Following the band's success with Pídeme, they went on to do a full-on pop album, with very little of the band's classic dance tracks. It was extremely sucessful though with 7 songs getting heavy radio play. Confusión is the closest thing to a timba track here, and went on to become the theme song for a popular soap opera in 2006. Y Lloraré, Quiero and Déjate Querer get at least one foot in the ballpark. Si No Estás Conmigo sees the band reuniting with Jorge Luis Chacín for the first of many times, with a fun infusion of the cumaco rhythm added to Guaco's arsenal. Da Igual is curiously melancholic and an interesting fusion. Pa Ti and Eres Más remain in the band's live set to this day, they were probably the biggest hit of all 7. 

Lead trumpet Germán Quintero left in 2005 in order to become the musical director of El Super Combo Los Tropicales. Guaco spent 4 years as a 3 man brass section before adding Kender Medina in 2010. 

2010 - Guajiro - Self-released

01- Lo Eres Todo (Rainer Machado Pérez/Juan Carlos Fuguet López)
02- Ella (José Alfonso Quiñones)
03- Quiero Decirte (José Alfonso Quiñones)
04- Me Quedé Con Las Ganas (Rainer Machado P./Juan C. Fuguet López)
05- Abrazar La Soledad (William Luque/Domingo Sánchez)
06- Fruto Prohibido (Ariel Queupumil)
07- Amor A Cuenta Gotas (José Alfonso Quiñones)
08- Deja (Victor Hugo Ruiz)
09- Bandido (William Luque/Domingo Sánchez)
10- De Nada Vale (Frank Arismendi)
11- Ganas (Victor Hugo Ruiz/Johann Morales)
12- Dímelo Tu (Julio Rodríguez/Luis Papo Vásquez)
13- Como Tu (Jorge Luis Chacin/Archie Peña)
14- El Odio y El Amor (Alejandro Silva)
15- Por Qué Tu No Me Quieres (Alejandro Silva)

For the 2011 re-release they added one song at the start of the album: Maracay. 

Personnel: 

Vocals: Ronald Borjas (tracks 01, 04, 07, 10, 12, 13), Luis Fernando Borjas (tracks 03, 05, 06, 08, 11, 13), Gustavo Aguado (tracks 13, 14)
Bass: Rafael Querales
Piano: Edepsón González
Guitar: Carmelo Medina
Drums: Humberto Casanova
Trumpet: Juan Carlos Salas & Kender Medina
Trombone: Norman Cepeda
Sax: Julio Flores
Tambora: Yonis Flores
Charrasca: Alexis Moreno
Timbales: Julio Rivera
Congas: Vladimir Quintero
Bongos: Gustavo Molero

Guest Musicians:

Vocals: Gilberto Santa Rosa (track 02), Jesús Enrique (Divine) (track 09), Hiyanú Alcántara (track 06), Glenn Monroig (track 15)
Trombone: David González

Other Credits

Produced by Gustavo Aguado León & Juan Carlos Salas
Executive Production: Gustavo Aguado León
Recorded by Juan Carlos Salas
Mixed by César Sogbe
Recorded & Mixed at Guaco Estudios (Caracas)
Mastered by José Blanco at Master House Studio (Miami, FL)
Graphic Design: Lizette Saulny Torres
Cover Art by Gabriel Bracho
Photo: Alejandro Ilukewitsch & Cristhoferson Zamora

A great album, in spite of a couple cheesy moments.
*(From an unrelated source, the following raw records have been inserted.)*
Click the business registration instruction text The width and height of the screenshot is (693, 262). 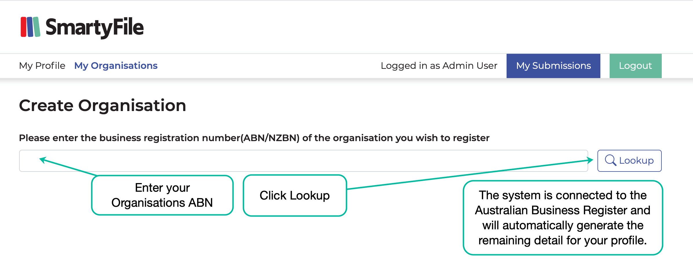(254, 138)
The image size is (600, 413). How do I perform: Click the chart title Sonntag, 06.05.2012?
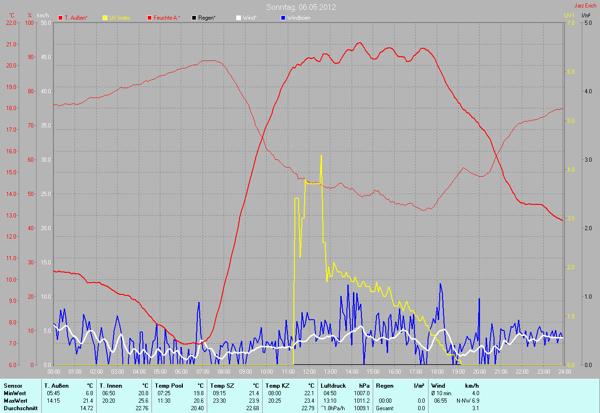click(301, 7)
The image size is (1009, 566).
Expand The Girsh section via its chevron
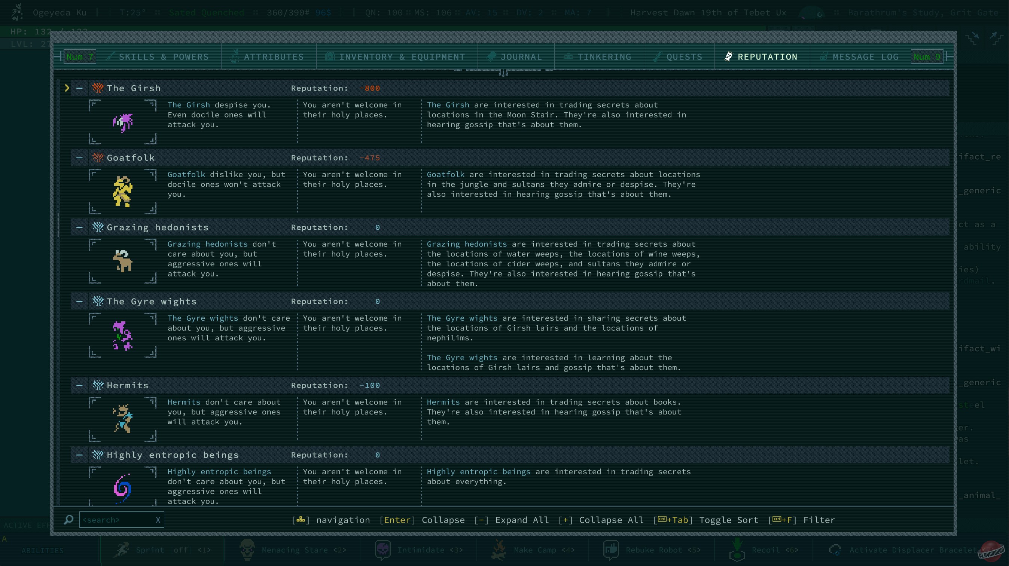click(x=67, y=88)
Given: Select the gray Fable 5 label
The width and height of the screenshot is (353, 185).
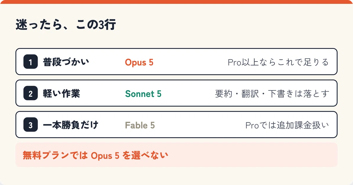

There's something for everybody here, but their pop now is undeniable and their dance tracks are just as hard-hitting. This album was split conceptually in 3 sides: Tracks 1 through 5 are the lead singles, all perfectly orchestrated pop. Lo Eres Todo was an instant classic, Quiero Decirte ditto. Ella features Gilberto Santa Rosa in fine form before spiralling out into a million chorus. A slowburn that's worthy of Van Van. The middle of the album relaxes things down a bit, with warm and melodic material, especially on Amor A Cuenta Gotas. Then it finishes strong from Ganas onwards, with 5 unbelivebable monster dance tracks, each one surpassing the one before. Gustavo Aguado turns a star performance on El Odio y El Amor and guest singer Glenn Monroig does the same for the album closer. As I write this in 2021, their last masterpiece.